Under pressure

My hands are stiff, achy and swelly tonight. There was a time when I’d have had no idea what could have brought on any particular flare — they all seemed incredibly, frustratingly random.

Sometimes they are. That’s just how rheuma is.

But I know why barometermy hands hurt.  The barometer is rising, and a high pressure area is settling in to the west. That’s all it takes.

Although tomorrow is fall equinox, I live in Northern California, and it’ll be hot outside for the next several days. Temperatures generally stay quite warm through mid-October around here, then it cools down slowly and gently after that. November and December finally feel sharp, crisp and autumny. If we’re lucky, the rains come. My home is in the Sierra mountains about 50 miles west of Lake Tahoe.
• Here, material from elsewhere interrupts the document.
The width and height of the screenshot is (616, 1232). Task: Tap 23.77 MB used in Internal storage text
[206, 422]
Even at 3,200 feet above sea level, it usually doesn’t get truly cold until January.

I’d always heard that older people moved to warm, dry states because the higher temps and lower humidity helped their aches and pains. So it always puzzled me that it never seemed to matter what the weather was like when my joints flared. When I was first diagnosed with RA, I lived in Northern Germany, right at the edge of the North Sea. It was damp, windy, cold and rainy about nine months out of the year. Summers were pleasantly warm, never hot, and sometimes humid. The rheuma attacked all year ’round. I absolutely loved it there.
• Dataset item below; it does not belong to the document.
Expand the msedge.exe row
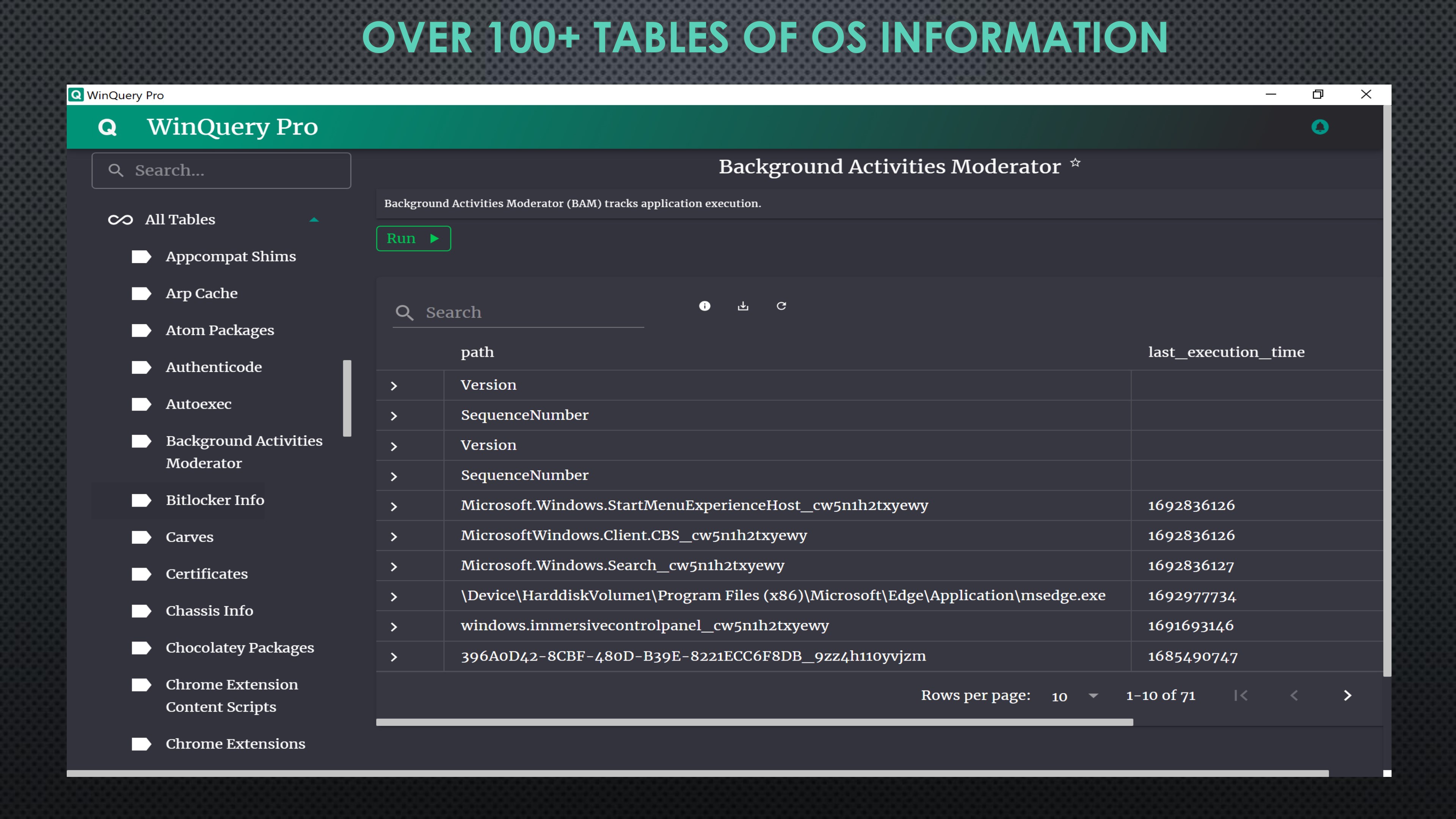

When I returned to California in the early 90s, I thought the warm, dry weather here might help. It didn’t. Wet and cold, warm and dry, it made no difference at all.

I lived here for five years before the RA finally went into remission all on its own. I wasn’t taking any medications for it; I’d gotten tired of popping pills and dealing with unpleasant, risky side effects while never getting any relief from the flares or the pain. I’d given up. I was living with it.